Simulation of Air Puff Tonometry Test Using Arbitrary Lagrangian–Eulerian (ALE) Deforming Mesh for Corneal Material Characterisation

Round 1

Reviewer 1 Report

This manuscript proposes a new method to improve numerical simulation of the non-contact tonometer test by using Arbitrary Eulerian-Lagrangian deforming mesh in the coupling between computational fluid dynamics model of an air jet and finite element model of the human eye. The methods used in this work include computational fluid dynamics model simulated impingement of the air puff and employed Spallart-Allmaras model to capture turbulence of the air jet. The method validated on 476 healthy patients from two different datasets. In result, the authors claimed that their method can improve the traditional understanding of how pressure distribution on cornea changes with time of the test.  The proposed method is technically sound, and the method validation is also reasonable sound.

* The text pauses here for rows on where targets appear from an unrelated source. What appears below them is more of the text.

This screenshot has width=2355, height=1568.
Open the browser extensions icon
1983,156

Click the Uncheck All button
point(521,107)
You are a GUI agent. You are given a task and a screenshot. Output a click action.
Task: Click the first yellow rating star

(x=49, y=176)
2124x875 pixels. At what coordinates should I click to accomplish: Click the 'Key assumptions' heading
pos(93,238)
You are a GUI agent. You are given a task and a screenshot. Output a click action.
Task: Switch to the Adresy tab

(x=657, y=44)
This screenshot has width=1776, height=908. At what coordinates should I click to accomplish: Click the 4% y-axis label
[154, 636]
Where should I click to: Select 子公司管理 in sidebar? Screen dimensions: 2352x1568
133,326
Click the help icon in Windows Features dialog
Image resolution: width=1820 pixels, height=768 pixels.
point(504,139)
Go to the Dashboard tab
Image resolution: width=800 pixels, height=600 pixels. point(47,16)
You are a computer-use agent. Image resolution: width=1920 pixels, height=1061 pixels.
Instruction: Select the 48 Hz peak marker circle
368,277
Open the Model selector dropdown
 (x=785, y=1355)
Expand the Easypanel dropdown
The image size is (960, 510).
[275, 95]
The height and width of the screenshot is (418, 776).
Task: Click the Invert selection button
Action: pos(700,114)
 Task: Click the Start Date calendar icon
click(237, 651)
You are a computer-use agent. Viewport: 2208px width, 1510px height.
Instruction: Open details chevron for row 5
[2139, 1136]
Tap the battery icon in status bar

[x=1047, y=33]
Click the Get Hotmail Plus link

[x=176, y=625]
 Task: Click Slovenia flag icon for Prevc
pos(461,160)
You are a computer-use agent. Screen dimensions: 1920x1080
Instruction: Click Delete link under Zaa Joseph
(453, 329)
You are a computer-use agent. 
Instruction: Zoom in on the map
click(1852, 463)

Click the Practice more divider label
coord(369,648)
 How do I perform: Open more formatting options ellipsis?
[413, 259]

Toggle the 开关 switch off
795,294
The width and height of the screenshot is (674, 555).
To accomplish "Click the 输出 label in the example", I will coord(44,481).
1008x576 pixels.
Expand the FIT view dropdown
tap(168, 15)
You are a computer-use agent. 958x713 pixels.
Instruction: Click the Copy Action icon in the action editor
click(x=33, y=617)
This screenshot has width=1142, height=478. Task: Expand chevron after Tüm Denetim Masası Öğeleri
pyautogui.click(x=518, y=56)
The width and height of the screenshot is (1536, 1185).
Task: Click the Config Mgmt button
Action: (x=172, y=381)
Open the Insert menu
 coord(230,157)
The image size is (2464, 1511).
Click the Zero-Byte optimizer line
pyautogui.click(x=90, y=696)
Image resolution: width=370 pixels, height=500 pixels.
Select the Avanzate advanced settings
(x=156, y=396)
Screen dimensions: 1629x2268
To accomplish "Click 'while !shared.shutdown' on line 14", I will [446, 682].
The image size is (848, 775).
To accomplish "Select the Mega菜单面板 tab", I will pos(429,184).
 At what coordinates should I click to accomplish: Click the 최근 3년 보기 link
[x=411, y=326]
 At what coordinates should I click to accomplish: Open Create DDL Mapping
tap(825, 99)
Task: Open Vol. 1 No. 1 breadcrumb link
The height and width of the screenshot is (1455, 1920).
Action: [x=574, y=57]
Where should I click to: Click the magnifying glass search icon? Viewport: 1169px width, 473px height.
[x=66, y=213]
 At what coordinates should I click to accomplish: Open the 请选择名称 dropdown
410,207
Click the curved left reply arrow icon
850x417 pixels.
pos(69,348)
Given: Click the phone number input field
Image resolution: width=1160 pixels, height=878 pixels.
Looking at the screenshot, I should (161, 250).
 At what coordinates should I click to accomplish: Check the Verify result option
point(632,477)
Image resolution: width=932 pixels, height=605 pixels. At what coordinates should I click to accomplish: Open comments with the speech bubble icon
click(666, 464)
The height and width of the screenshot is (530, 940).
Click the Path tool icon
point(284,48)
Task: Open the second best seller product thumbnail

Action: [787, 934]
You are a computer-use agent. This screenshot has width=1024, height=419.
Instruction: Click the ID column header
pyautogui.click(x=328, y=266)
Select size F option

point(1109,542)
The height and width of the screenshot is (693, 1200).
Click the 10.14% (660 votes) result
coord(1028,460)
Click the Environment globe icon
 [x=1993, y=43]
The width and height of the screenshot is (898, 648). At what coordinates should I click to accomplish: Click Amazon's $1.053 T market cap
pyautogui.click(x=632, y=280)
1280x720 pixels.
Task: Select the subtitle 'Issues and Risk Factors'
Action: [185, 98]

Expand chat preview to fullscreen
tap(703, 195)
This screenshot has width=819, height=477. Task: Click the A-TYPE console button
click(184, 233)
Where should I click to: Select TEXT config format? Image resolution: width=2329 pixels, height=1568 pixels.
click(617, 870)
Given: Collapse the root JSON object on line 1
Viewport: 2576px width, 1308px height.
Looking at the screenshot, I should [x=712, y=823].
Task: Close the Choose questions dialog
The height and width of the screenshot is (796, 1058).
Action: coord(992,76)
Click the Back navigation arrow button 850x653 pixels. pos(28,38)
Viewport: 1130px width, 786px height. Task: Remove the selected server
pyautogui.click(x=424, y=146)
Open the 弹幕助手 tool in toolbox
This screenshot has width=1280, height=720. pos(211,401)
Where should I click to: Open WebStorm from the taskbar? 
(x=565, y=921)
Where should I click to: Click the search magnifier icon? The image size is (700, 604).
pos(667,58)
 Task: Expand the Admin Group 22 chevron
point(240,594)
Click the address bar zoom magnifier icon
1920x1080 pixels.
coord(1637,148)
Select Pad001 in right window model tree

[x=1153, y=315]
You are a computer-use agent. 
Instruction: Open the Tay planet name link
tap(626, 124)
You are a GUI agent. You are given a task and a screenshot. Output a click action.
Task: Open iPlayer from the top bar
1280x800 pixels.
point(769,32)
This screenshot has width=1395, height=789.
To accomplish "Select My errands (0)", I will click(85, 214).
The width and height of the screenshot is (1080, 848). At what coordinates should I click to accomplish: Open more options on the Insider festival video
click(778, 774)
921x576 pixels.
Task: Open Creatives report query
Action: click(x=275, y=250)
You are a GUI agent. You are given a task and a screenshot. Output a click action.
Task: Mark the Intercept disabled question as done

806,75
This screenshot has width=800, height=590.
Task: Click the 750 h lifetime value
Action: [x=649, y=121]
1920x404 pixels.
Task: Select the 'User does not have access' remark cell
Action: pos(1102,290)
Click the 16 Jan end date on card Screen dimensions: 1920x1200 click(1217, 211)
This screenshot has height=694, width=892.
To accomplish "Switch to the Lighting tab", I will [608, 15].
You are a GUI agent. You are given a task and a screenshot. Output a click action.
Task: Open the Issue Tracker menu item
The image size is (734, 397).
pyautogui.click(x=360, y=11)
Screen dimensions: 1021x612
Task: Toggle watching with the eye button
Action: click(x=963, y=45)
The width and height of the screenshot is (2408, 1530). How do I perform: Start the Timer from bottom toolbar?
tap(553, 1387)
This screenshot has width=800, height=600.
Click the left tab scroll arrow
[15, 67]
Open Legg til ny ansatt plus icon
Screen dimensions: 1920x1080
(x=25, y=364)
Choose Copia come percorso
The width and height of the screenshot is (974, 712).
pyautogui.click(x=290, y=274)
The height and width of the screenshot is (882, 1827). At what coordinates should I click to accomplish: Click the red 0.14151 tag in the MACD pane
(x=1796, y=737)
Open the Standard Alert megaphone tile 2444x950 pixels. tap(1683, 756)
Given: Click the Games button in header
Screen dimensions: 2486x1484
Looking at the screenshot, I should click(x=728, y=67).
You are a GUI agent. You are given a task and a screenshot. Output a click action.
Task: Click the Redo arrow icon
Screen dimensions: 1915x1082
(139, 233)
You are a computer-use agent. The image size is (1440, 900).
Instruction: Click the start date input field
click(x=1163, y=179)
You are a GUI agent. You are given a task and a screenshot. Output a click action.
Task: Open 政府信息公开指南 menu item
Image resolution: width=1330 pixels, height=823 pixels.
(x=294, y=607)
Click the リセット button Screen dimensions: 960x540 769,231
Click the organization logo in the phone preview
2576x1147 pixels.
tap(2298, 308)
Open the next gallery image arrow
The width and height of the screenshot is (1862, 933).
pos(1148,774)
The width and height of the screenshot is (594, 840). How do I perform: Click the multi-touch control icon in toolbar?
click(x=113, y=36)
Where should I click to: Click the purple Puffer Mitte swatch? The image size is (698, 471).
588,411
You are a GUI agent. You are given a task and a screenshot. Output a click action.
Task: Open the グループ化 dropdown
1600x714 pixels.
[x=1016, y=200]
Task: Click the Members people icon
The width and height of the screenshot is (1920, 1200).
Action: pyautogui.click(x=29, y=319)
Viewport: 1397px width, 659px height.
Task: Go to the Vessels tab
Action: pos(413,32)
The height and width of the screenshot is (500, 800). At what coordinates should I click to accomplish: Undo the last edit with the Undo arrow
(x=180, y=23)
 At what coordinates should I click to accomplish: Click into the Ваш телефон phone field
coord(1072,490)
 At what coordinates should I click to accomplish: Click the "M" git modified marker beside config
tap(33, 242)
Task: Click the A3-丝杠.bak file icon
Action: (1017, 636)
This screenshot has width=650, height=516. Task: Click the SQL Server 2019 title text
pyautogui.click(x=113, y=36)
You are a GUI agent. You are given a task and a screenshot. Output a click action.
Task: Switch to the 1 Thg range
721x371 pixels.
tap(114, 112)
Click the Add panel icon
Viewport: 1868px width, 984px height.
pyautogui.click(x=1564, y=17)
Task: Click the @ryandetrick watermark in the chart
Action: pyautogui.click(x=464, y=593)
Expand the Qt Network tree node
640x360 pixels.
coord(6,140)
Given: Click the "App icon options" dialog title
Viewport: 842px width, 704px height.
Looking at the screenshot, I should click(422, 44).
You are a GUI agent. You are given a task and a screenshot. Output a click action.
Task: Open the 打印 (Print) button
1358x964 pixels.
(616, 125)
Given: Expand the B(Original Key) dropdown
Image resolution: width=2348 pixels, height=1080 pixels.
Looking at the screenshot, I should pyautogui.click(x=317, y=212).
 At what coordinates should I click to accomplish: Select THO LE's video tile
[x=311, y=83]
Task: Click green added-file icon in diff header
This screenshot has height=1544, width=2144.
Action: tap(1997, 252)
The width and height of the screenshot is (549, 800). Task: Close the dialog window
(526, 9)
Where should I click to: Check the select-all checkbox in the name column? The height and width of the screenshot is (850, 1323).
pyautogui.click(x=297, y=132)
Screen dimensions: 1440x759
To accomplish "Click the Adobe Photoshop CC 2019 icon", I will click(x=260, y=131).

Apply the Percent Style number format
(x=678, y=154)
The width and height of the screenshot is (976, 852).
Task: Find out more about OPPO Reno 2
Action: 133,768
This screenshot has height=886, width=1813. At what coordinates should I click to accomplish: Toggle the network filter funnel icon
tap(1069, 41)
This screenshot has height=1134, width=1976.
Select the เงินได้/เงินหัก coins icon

However, several concerns and limitations of this manuscript are listed below:

The method effectiveness is slightly in skepticism. First, the motivation of using ALE deforming meshi method is not clear. If it is about remapping the solution variables to the new meshes is of second-order accuracy and conserves mass and momentum, or adaptive deformable mesh, it will be better to see the ablation study in the experiments. In 3.2 parametric study results, it is unclear how to obtain 110 models in detailed. In addition, the authors did not explain what the major findings are through the results. The writing likes a kind of project report without essential scientific analysis. For clinical dataset description, it is unclear how the patient’s data were collected if there were all healthy patients. The section “3.3 clinical validation of numerical results “should include more details about the patient data, such as healthy status, rather than putting all this critical information in the Ethical statement. The writing is not format well. For 4. Discussion, if the ALE is important part of the method, why did the authors mention it at all in this section? It is better to have more discussion about the major contribution included in this section.

 

Author Response

Manuscript ID:    ijerph-612404

Title:   Simulation of Air Puff Tonometry Test Using Arbitrary Lagrangian-Eulerian (ALE) Deforming Mesh for Corneal Material Characterisation

Authors:     Osama Maklad *, Ashkan Eliasy, Kai-Jung Chen, Vassilios Theofilis, Ahmed Elsheikh

 

 

December 9^th 2019,

 

To the Editor:

Dear respected Reviewer;

We appreciate your comments and suggested revision of our manuscript entitled:” Simulation of Air Puff Tonometry Test Using Arbitrary Lagrangian-Eulerian (ALE) Deforming Mesh for Corneal Material Characterisation”.

Please find below our response to your valued comments and with track changes activated in the revised version of the manuscript. We hope that these answers clear any doubts that you might have.

 

Yours Sincerely,

Osama Maklad

 

*Please note that all line numbers mentioned in the responses are when the document on “Simple Markup”

 

Response to Reviewer 1 comments:

Point 1: Method effectiveness and motivation of using ALE deforming mesh

The method effectiveness is slightly in skepticism. First, the motivation of using ALE deforming meshi method is not clear. If it is about remapping the solution variables to the new meshes is of second-order accuracy and conserves mass and momentum, or adaptive deformable mesh, it will be better to see the ablation study in the experiments.

Response 1:

Dear Reviewer, thank you for reviewing our manuscript and your valuable comments. The main motivation for using ALE deforming mesh is the adaptive mesh which communicates the changes in both simulations (air puff domain and the eye model). Also, it is very important for stability of the fluid model when the boundaries (Cornea & Sclera) are moving and are time dependant. If this method was not applied, the fluid mesh would be distorted and the solution will diverge which was the main reason that we decided to use ALE method. Second-order accuracy and conservation of mass and momentum are necessities for the method to succeed and complete the CFD analysis in the FE platform that we used. We have added a comparison with finite element only model of the eye where ALE was not applied in Figure 5 and lines (244-248, Section 2.3.1).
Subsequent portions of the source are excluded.